5 ways that this year’s ‘Cyber Monday’ shook up logistics

It’s been a full week since ‘Cyber Monday’ came around on the calendar, once again netting record-breaking online sales. E-commerce retailers slashed prices and more shoppers than ever avoided the usual bedlam of brick-and-mortar stores, opting instead to shop online. But on the logistics side of the coin, last week was frenetic, with warehousing and delivery companies going into overdrive, kicking off the first inning of what could be the busiest holiday season yet.

With the perspective of a few extra days, the events of what some are calling ‘Cyber Week’ underscore the extent to which e-commerce has become a central part of the U.S. economy, and how the logistics sector is adapting.

So what have we learned? Here are a couple of developments that stand out for the logistics-oriented observer:

Logistics companies pulled it off! We’re still on the first lap here, but according to Adobe, which tracks data through its analytics services, e-commerce sales were up 16.8 percent compared to last year, and this Cyber Monday was likely the largest online shopping day in U.S. history. You hear that sound? That’s the sound of jets, trucks and robots working full tilt to deliver packages – not the sound of unhappy customers complaining on the internet. But those happy shoppers are the product of some serious planning. FedEx, for example, expects to handle between 380 million and 400 million packages this holiday season, and they say they’ve got the seasonal manpower ready to take on the additional volumes.


U.S. Retailers brought in nearly US$6.6 billion on Cyber Monday alone, according to Adobe’s estimates. But what makes this year different is that sales extended out in both directions, meaning that the weeks before and after also racked up record numbers. If consumers weren’t waiting in the cold for stores to open, retailers figured, they would be just as happy shopping for deals on their own terms, and timelines. They were right. Adobe found that digital sales between November 23-26, Thanksgiving week in the United States, hit a record high, bringing in $13 billion in digital sales, up 14.4 percent year-over-year (y-o-y).

There’s a logistics component to that trend, as well.
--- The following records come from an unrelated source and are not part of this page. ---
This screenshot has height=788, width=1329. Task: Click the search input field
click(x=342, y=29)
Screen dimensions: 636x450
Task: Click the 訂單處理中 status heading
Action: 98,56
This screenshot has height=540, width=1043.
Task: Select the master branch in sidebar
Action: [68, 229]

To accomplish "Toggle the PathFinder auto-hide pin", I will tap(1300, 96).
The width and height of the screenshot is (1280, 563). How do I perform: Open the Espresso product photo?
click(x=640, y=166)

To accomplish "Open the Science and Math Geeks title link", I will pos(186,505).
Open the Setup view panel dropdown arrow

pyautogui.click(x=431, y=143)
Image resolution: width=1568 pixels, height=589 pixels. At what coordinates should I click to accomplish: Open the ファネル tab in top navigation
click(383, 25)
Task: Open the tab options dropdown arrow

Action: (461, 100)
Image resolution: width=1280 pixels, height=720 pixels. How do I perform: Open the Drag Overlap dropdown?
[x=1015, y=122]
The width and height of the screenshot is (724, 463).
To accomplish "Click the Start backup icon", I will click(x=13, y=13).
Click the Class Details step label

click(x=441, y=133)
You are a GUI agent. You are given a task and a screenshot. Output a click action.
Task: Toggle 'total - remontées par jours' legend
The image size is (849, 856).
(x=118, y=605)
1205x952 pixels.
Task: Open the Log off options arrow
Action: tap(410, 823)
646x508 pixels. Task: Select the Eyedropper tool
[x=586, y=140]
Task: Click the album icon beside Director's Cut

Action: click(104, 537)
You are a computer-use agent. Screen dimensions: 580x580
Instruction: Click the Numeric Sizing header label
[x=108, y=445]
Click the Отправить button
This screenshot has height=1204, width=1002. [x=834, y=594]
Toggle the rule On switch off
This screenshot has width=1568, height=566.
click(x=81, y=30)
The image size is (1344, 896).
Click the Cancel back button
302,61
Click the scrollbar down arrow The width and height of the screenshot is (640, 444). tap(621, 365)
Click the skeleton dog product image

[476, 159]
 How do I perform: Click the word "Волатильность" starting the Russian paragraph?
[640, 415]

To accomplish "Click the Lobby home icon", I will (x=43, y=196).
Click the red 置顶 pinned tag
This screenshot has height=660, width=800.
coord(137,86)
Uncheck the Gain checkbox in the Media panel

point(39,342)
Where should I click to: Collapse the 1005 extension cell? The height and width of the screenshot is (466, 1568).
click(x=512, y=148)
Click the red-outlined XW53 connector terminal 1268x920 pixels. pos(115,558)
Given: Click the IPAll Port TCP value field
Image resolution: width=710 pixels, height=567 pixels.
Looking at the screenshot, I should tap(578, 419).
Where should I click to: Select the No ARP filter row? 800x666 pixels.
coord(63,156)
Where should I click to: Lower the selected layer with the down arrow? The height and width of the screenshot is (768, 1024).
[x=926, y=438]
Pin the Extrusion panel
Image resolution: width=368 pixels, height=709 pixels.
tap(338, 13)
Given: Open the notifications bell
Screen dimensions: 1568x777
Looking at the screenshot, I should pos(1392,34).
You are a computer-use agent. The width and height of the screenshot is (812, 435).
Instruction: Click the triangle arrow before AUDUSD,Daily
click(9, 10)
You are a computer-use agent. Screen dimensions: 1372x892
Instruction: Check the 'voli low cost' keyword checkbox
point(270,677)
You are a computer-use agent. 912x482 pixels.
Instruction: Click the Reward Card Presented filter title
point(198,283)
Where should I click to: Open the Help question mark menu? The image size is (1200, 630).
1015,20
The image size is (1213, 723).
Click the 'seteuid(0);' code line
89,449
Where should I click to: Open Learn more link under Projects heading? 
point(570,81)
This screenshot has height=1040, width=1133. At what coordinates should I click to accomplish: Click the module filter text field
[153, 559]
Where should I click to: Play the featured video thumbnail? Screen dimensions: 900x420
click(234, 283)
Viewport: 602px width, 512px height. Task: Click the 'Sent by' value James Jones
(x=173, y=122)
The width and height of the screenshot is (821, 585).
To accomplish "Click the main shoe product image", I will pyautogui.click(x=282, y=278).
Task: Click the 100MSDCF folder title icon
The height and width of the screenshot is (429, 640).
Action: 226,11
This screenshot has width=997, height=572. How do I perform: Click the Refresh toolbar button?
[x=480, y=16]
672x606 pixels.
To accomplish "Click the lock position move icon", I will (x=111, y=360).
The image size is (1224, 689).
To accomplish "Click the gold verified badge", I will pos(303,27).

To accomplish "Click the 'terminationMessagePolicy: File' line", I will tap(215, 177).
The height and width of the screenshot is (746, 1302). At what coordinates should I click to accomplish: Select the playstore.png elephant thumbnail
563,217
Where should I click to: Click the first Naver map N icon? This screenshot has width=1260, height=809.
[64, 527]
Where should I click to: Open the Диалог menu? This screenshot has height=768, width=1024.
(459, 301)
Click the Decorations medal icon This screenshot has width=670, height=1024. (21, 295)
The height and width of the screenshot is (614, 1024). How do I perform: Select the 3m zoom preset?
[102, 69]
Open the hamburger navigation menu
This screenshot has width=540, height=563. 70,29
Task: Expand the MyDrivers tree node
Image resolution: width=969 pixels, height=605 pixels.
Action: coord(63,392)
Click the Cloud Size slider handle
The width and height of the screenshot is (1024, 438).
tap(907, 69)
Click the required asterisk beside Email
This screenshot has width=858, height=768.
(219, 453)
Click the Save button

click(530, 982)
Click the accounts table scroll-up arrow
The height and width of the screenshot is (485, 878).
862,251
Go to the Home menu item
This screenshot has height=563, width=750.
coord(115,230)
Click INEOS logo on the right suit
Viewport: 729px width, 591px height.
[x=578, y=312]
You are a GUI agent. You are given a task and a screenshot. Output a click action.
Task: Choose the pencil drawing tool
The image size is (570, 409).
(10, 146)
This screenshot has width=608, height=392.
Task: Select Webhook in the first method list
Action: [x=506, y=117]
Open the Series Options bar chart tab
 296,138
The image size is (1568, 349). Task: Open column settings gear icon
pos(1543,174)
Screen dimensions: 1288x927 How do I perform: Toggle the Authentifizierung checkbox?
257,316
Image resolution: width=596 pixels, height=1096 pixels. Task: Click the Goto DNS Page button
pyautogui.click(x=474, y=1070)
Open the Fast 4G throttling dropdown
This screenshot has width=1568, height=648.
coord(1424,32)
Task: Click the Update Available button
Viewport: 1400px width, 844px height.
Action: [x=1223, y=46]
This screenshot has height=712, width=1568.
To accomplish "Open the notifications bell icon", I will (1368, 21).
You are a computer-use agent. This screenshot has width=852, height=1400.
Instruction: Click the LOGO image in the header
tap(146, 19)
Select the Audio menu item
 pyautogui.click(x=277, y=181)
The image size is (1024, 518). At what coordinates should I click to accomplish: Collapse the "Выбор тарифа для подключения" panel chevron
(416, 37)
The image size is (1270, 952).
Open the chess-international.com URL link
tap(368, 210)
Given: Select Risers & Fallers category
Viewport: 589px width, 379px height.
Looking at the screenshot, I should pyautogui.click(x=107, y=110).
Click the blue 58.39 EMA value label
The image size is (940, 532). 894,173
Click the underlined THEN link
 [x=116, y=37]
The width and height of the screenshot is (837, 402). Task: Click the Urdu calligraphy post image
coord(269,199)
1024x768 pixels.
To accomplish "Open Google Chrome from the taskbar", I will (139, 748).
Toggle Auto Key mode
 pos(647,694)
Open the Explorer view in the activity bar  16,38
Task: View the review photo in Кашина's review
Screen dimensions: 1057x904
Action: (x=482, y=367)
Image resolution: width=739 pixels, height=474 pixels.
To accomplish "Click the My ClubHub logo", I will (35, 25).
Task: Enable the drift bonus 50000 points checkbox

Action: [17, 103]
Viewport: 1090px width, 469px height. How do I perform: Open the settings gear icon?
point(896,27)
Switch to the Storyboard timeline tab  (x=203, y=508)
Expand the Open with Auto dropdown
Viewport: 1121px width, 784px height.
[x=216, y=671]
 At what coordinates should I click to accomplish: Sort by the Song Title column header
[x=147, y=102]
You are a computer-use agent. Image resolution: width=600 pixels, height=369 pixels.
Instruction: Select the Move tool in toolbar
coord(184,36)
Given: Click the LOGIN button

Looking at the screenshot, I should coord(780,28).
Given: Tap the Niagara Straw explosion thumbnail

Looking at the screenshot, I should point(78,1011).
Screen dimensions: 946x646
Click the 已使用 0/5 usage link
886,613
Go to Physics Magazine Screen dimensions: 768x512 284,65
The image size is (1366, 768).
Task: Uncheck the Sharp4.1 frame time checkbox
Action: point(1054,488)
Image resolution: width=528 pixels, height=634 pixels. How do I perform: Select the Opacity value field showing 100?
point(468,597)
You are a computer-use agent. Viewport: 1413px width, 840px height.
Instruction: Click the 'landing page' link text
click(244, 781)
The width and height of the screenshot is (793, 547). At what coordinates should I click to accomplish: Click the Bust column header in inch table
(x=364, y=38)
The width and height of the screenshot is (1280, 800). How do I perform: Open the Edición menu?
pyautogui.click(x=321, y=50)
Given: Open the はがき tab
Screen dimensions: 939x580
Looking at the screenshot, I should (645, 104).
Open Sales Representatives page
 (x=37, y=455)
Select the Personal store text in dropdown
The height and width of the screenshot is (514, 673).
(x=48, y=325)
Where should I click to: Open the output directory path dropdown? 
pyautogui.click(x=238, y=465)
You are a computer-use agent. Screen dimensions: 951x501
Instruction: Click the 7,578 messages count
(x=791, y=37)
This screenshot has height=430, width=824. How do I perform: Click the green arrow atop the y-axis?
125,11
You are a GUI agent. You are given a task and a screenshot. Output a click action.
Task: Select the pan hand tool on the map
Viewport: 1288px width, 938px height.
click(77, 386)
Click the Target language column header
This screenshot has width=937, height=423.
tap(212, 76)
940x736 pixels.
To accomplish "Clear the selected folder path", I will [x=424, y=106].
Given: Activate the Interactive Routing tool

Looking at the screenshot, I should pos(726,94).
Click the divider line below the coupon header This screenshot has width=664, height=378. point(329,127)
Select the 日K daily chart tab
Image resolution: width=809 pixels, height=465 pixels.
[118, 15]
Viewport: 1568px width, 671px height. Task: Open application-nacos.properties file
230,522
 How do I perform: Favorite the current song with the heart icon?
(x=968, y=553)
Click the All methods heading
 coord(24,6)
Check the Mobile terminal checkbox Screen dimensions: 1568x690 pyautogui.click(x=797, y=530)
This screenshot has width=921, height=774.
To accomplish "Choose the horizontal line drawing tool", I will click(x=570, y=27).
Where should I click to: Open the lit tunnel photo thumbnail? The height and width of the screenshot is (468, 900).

If retailers are staggering their sales, that eliminates the sorts of surges that ended up causing the bedlam of 2013’s holiday season, when the major integrators weren’t able to get packages to consumers, because volume exceeded capacity.

Amazon was – unsurprisingly – the biggest winner. On Monday, Amazon said it sold “millions” of Alexa-enabled devices, leveraging its growing number of Prime subscribers to rack up more sales than ever. Amazon is on track to capture up to 50 percent of total e-commerce holiday sales this year and its name has become synonymous with e-commerce in the U.S. – and a lot of other countries.

However, the Seattle-based retailer’s grip on the market didn’t stop other retailers from moving into its territory. A report by Market Track price study, conducted for Reuters, found that prices at Walmart’s website are now, on average, 0.3 percent more expensive than Amazon, a serious decline from last year, when their prices were 3 higher than Amazon’s. What’s more, deals are about as deep as they can go, as evidenced by roughly flat promo percentages, according to FRB & Co. retail analysts led by Susan Anderson.

Nobody wants to pay for shipping anymore, and that’s going to put a lot of pressure on warehousing and delivery companies to cut costs. Since Amazon.com is already pushing its human workforce to their limits, robots are going to pick up that slack on the warehousing side. Salesforce found that 85 percent of orders they tracked over the day offered free shipping. In fact, free deliveries are so commonplace now that the majority of retailers are offering it without minimum orders. But that’s only half of the story.

It’s not safe to call Cyber Monday a success until the returns have been processed. E-commerce customers are increasingly treating online shopping as a cyber changing room, and no-questions-asked returns are increasingly common. For retailers like Amazon.com and Walmart.com, which have extensive reverse logistics infrastructure in place, that’s no problem – in fact, it’s a major selling point. Customer are much more willing to buy if the risks are lower.

However, for smaller retailers, especially those just making the leap into cyber sales, its more complicated. While they can outsource their reverse logistics with companies like UPS’ recent acquisition, Optoro, reverse logistics tie up a significant amount of their inventory in “sales” that will never add to their bottom line. For mom-and-pops, those numbers matter, and so the next hurdle for the industry will be reducing costs on the returns side, and making it a welcoming space for smaller companies.